**EXERCISE OBJECTIVE**
In the listing, switch "Tick" to "Check" and copy everything from the start of the listing down to the line containing "Action: pos(989,143)", leaving all else unchanged. Omit the pictures.

**RECORDS PROVIDED**
■ ■ ■ ■ ■
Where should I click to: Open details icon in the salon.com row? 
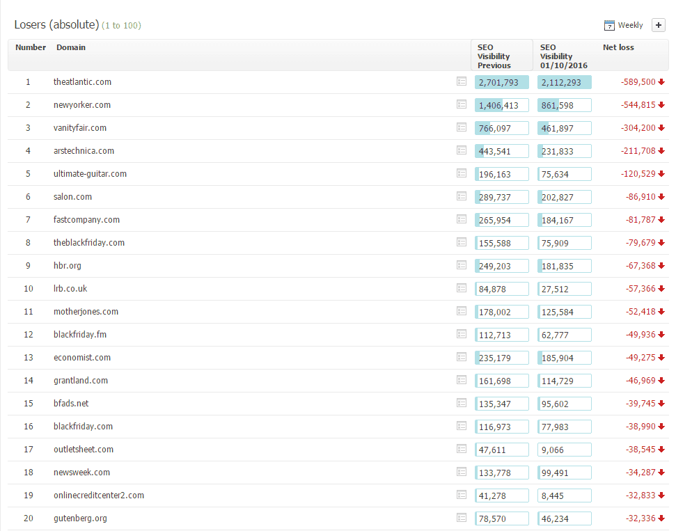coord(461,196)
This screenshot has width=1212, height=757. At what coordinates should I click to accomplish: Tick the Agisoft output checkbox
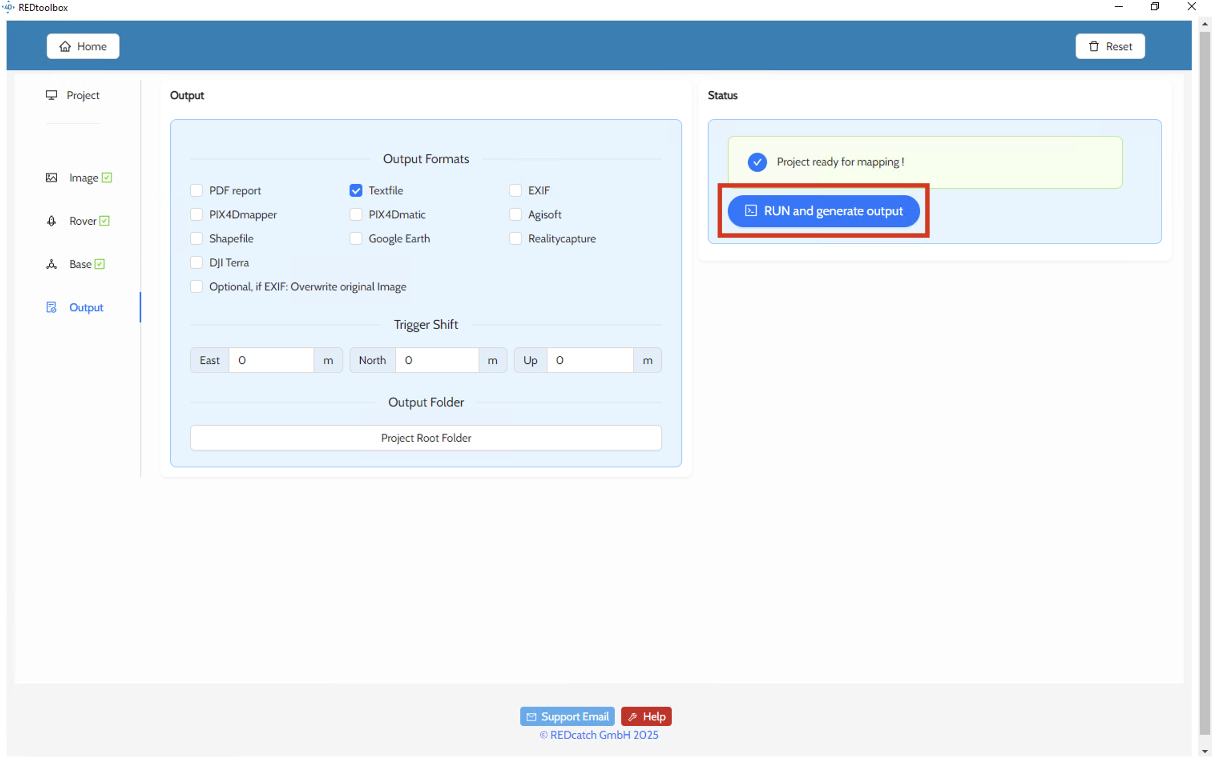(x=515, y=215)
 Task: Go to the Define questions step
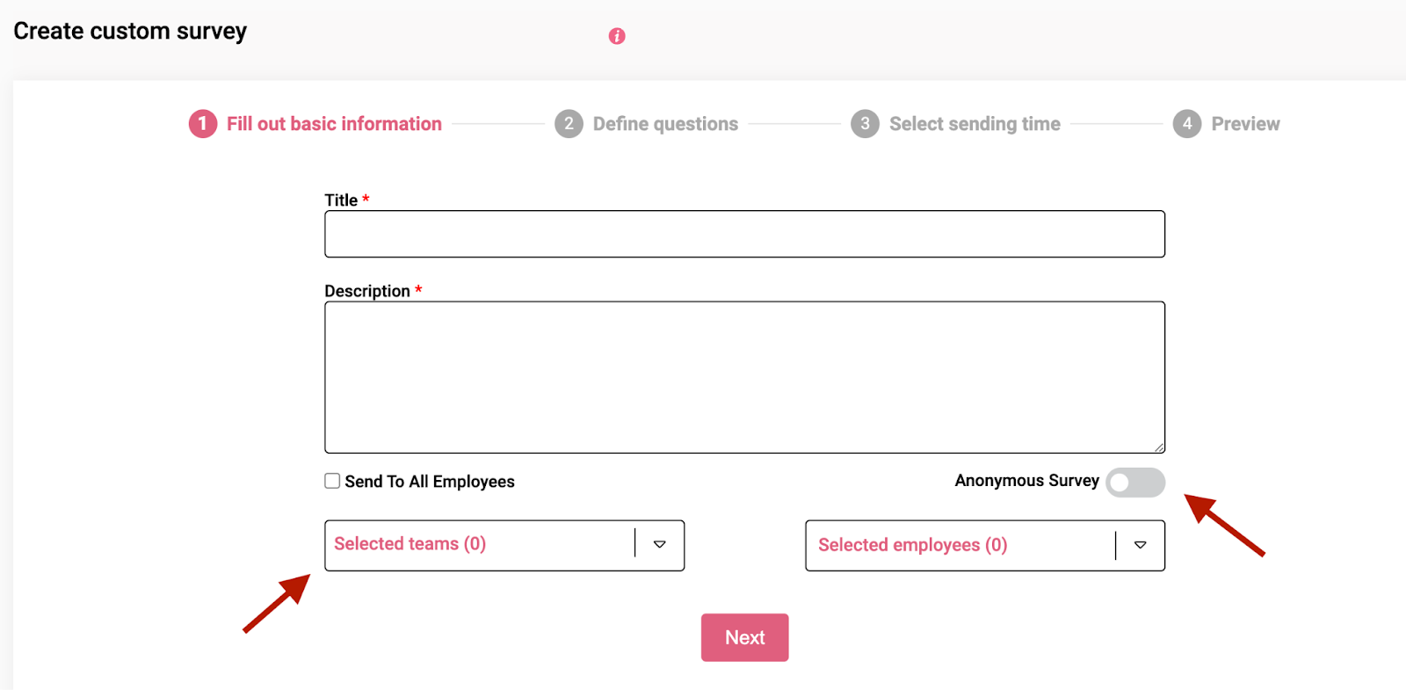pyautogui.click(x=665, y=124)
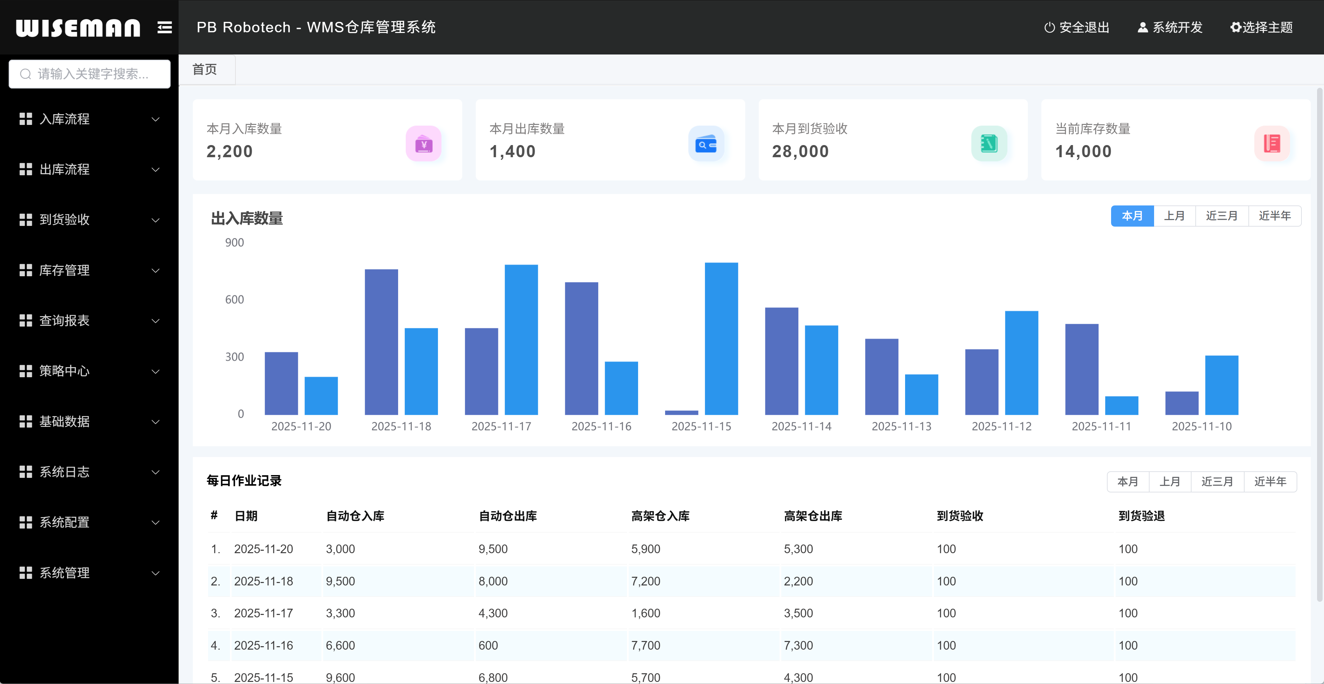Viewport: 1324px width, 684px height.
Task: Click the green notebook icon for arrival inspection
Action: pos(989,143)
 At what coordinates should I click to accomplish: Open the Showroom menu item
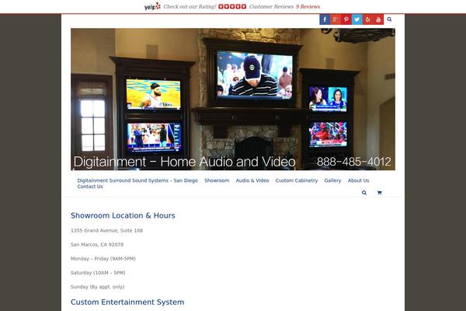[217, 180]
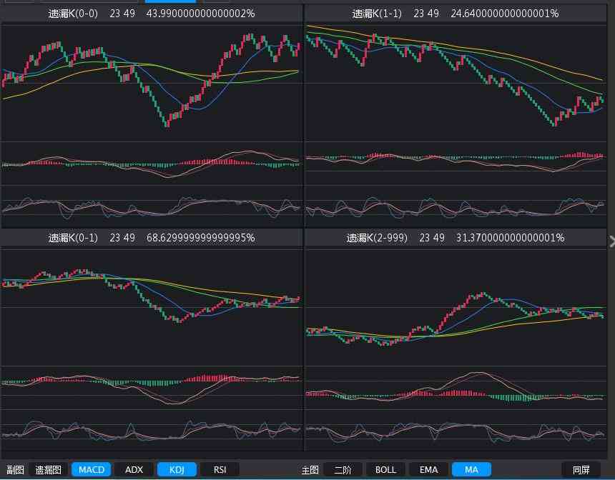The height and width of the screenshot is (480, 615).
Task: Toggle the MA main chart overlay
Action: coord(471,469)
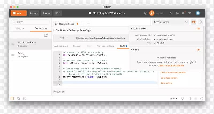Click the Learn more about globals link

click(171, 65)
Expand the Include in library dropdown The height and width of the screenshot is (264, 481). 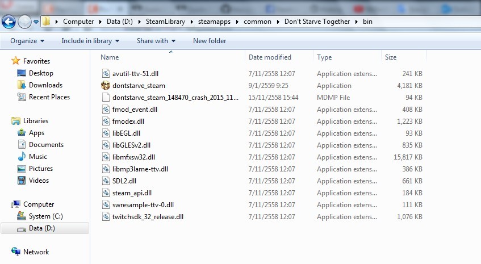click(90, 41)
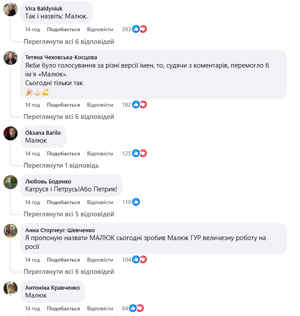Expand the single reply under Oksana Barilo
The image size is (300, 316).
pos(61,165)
■ ■ ■ ■ ■
**THE REPLY**
Where should I click to: Open details icon in the salon.com row? 
coord(461,196)
This screenshot has width=1212, height=757. At what coordinates should I click to accomplish: Check the Agisoft output checkbox
(x=515, y=215)
 Task: Go to the Define questions step
pyautogui.click(x=665, y=124)
Viewport: 1324px width, 684px height.
Task: Click the green notebook icon for arrival inspection
Action: pos(989,143)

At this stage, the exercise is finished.